Simon Sze
Simon Min Sze, or Shi Min (Chinese: 施敏; pinyin: Shī Mǐn; born 1936), is a Taiwanese-American electrical engineer. He is best known for inventing the floating-gate MOSFET with Korean electrical engineer Dawon Kahng in 1967.
Biography
Sze was born in Nanjing, Jiangsu, and grew up in Taiwan. After graduating from the National Taiwan University in 1957, he received a master's degree from the University of Washington in 1960 and a doctorate from Stanford University in 1963. He worked for Bell Labs until 1990, after which he returned to Taiwan and joined the faculty of National Chiao Tung University. He is well known for his work in semiconductor physics and technology, including his 1967 invention (with Dawon Kahng) of the floating-gate transistor,[1] now widely used in non-volatile semiconductor memory devices. He has written and edited many books, including Physics of Semiconductor Devices, one of the most-cited texts in its field. Sze received the J. J. Ebers Award in 1991 for his work in electron devices.[2] In 1995, he was elected a member of the National Academy of Engineering for technical and educational contributions to semiconductor devices.
Bibliography
- Physics of Semiconductor Devices, S. M. Sze. New York: Wiley, 1969, ISBN 0-471-84290-7; 2nd ed., 1981, ISBN 0-471-05661-8; 3rd ed., with Kwok K. Ng, 2006, ISBN 0-471-14323-5.
- Nonvolatile Memories: Materials, Devices and Applications" 2-volume set, Tseung-Yuen Tseng and Simon M. Sze. Los Angeles: American Scientific Publishers, 2012; ISBN 1-58883-250-3.
- Semiconductor Devices: Physics and Technology, S. M. Sze. New York: Wiley, 1985; 2nd ed., 2001, ISBN 0-471-33372-7; 3rd ed., 2012, ISBN 978-0470-53794-7.
- VLSI Technology, ed. S. M. Sze. New York: McGraw-Hill, 1983, ISBN 0-07-062686-3; 2nd ed., 1988, ISBN 0-07-062735-5.

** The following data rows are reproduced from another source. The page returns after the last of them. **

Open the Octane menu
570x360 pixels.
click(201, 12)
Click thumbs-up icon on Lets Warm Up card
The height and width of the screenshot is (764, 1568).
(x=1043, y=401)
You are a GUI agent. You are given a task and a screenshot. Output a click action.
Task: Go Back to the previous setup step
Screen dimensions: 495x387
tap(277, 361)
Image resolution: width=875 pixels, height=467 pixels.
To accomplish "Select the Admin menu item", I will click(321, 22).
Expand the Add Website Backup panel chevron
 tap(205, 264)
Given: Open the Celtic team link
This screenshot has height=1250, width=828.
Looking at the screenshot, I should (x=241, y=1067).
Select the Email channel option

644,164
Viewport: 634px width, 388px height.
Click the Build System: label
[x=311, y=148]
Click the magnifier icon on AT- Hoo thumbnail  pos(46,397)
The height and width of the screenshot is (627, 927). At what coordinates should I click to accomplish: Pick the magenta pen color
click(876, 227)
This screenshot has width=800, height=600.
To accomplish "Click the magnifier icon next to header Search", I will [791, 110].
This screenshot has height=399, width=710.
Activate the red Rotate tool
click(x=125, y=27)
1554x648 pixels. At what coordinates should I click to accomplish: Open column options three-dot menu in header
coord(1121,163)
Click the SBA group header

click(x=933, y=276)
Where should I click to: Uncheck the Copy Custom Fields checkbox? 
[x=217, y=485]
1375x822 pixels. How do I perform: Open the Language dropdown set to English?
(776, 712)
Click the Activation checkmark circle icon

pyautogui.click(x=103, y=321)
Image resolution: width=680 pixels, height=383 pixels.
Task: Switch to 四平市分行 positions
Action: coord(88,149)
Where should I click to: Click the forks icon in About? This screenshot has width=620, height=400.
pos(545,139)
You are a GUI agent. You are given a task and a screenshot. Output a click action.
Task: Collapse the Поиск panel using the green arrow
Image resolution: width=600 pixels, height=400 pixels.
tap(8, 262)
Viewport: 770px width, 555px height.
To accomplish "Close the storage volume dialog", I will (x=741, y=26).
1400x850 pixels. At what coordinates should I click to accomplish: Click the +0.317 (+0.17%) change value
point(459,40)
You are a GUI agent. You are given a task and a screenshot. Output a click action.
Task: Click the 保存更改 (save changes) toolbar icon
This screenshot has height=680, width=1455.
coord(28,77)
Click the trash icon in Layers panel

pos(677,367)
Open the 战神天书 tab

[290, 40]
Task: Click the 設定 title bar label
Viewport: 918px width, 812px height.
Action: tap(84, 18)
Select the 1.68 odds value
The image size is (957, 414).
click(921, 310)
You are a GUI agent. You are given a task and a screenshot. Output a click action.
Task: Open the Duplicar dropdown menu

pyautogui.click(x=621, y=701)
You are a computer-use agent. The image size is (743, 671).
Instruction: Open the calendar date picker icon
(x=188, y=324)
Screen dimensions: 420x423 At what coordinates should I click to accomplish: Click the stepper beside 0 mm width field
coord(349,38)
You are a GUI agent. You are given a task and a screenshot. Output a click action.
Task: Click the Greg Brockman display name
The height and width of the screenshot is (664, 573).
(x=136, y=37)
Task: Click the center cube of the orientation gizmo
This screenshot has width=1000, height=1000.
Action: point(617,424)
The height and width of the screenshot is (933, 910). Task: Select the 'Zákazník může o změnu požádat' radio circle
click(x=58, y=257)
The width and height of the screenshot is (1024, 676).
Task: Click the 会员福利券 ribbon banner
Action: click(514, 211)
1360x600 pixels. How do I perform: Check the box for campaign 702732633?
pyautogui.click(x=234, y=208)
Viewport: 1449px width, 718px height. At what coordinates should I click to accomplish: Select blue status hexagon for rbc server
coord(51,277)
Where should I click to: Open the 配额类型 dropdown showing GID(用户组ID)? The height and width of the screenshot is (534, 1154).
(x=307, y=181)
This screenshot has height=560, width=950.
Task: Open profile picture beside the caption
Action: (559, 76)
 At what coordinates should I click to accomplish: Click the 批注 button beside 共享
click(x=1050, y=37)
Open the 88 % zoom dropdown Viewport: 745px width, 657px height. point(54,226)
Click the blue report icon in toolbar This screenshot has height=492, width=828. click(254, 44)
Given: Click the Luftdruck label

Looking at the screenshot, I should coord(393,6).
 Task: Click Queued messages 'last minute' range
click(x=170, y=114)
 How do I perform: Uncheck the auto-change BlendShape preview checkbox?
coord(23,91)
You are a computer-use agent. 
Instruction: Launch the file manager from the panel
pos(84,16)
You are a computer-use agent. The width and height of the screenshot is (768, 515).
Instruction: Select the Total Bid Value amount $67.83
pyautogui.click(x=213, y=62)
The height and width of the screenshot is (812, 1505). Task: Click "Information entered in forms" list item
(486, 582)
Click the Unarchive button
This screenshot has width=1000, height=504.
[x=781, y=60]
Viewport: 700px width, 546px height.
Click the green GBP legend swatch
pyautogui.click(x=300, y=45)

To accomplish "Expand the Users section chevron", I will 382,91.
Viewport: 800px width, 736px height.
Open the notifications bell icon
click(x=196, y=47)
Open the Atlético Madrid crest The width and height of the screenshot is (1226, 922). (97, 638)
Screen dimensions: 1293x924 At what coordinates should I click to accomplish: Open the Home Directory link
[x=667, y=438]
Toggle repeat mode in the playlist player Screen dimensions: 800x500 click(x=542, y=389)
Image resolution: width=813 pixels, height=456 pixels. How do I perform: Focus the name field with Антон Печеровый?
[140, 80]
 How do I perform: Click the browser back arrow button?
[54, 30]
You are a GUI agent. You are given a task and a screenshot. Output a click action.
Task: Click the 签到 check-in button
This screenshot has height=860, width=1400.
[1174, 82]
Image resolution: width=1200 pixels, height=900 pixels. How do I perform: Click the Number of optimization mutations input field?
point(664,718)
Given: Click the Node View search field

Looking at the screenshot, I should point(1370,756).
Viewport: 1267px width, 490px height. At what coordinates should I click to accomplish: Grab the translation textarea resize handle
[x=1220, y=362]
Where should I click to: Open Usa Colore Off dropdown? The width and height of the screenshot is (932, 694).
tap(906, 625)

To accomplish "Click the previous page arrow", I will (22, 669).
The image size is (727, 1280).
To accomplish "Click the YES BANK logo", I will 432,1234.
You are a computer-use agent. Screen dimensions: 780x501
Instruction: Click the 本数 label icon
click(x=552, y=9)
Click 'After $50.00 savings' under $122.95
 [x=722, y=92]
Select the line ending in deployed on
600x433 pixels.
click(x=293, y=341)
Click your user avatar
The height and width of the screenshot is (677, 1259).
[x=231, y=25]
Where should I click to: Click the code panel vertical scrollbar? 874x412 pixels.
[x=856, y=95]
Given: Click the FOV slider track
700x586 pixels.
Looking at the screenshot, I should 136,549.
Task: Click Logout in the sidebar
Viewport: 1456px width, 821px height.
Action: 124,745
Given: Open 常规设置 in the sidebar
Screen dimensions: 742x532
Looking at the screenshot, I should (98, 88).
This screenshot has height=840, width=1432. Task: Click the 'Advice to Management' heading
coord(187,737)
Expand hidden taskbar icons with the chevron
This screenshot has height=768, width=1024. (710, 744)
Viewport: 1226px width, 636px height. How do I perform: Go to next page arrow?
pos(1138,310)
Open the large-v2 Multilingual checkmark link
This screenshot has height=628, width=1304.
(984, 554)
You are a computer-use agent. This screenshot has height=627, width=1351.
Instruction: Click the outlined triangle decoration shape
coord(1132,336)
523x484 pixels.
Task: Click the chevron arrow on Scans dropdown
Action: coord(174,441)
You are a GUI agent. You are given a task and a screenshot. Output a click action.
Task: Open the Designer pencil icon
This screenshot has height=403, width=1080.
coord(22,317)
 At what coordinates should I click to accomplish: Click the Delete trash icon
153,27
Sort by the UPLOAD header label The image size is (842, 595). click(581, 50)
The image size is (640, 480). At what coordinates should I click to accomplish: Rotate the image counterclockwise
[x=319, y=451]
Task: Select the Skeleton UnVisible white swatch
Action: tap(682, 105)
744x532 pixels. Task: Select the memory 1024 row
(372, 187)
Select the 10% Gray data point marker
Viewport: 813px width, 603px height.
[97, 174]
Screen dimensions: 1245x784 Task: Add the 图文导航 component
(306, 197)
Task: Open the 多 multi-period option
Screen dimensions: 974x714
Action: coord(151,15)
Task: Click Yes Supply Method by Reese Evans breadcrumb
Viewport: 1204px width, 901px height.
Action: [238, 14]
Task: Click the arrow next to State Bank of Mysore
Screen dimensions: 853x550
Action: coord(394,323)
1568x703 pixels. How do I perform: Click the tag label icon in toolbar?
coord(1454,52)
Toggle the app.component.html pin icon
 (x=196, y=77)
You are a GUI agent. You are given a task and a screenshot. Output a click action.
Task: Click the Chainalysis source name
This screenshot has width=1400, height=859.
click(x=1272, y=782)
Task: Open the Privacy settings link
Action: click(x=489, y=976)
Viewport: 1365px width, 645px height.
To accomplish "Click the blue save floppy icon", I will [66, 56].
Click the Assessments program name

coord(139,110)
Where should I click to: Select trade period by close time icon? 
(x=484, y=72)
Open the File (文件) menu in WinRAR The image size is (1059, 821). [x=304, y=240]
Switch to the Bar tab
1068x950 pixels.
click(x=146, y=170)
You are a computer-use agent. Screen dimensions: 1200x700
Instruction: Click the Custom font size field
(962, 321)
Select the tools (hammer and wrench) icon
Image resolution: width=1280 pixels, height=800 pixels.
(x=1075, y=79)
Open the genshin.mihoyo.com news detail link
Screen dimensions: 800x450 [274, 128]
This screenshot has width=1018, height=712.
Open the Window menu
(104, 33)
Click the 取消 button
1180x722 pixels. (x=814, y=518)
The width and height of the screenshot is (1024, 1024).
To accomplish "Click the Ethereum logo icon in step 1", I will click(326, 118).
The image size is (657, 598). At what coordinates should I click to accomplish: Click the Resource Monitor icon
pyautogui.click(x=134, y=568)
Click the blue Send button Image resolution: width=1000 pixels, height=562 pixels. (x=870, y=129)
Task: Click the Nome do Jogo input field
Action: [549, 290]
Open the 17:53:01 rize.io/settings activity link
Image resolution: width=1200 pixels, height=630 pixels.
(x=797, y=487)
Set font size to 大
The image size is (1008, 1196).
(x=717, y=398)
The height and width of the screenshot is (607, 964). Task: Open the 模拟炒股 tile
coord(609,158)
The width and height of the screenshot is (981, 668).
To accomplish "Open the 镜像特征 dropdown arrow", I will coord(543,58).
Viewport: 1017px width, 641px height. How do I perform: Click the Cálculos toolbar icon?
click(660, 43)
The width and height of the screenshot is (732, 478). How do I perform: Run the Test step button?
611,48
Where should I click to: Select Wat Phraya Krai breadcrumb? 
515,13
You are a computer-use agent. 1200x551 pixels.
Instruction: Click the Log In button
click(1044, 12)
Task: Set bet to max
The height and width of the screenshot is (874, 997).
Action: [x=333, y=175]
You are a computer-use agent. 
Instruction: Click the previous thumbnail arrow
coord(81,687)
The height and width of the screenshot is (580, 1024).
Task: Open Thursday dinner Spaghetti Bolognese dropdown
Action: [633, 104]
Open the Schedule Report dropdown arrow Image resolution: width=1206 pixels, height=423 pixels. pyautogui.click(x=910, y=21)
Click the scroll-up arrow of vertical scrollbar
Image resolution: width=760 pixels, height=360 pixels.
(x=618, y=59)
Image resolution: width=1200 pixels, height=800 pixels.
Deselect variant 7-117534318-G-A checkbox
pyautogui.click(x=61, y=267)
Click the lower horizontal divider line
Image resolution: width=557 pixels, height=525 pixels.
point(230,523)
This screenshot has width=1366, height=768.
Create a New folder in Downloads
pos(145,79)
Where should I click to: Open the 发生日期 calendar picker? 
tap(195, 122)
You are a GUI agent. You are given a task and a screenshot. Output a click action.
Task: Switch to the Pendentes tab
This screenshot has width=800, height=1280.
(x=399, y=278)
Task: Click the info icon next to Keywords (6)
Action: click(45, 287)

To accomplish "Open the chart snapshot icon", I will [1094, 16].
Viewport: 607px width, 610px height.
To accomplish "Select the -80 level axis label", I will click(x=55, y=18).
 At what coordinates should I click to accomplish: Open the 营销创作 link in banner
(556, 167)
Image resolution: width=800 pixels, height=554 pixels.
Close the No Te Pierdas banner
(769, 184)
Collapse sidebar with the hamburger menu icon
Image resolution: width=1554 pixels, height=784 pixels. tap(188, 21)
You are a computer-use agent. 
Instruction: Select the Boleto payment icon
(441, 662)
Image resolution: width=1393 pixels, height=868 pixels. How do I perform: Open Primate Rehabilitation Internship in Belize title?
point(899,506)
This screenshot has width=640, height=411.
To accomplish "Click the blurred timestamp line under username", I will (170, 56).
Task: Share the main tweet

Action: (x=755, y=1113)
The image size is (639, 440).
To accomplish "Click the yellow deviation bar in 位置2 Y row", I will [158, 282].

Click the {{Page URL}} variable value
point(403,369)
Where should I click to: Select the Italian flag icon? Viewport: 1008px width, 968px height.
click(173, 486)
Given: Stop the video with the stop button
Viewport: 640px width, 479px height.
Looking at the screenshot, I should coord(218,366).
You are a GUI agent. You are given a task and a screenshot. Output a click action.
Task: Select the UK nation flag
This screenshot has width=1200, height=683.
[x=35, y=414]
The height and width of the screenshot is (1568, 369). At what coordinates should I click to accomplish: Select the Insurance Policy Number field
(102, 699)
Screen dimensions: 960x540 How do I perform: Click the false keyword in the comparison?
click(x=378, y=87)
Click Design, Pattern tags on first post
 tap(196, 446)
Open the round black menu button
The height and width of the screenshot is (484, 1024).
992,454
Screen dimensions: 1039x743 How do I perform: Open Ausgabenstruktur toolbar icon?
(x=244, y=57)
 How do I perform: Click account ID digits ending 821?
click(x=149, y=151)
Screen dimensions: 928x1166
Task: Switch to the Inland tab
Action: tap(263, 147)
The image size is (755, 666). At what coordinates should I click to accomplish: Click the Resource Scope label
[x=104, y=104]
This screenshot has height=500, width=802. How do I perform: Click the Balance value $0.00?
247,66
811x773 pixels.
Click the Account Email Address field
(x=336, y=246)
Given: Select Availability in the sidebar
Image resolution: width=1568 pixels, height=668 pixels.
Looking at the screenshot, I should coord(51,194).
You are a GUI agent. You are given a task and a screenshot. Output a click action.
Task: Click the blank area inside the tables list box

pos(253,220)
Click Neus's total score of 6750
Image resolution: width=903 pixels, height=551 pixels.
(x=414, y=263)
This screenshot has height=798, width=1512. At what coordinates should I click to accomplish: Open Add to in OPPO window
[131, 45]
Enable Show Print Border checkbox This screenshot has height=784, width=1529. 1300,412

- Modern Semiconductor Device Physics, ed. S. M. Sze. New York: John Wiley & Sons, Inc., 1998, ISBN 0-471-15237-4.
References
- D. Kahng and S. M. Sze, A floating-gate and its application to memory devices, The Bell System Technical Journal, 46, #4 (1967), pp. 1288–1295.
- Electron Devices Society J.J. Ebers Award, web page at the IEEE, accessed 11-I-2007.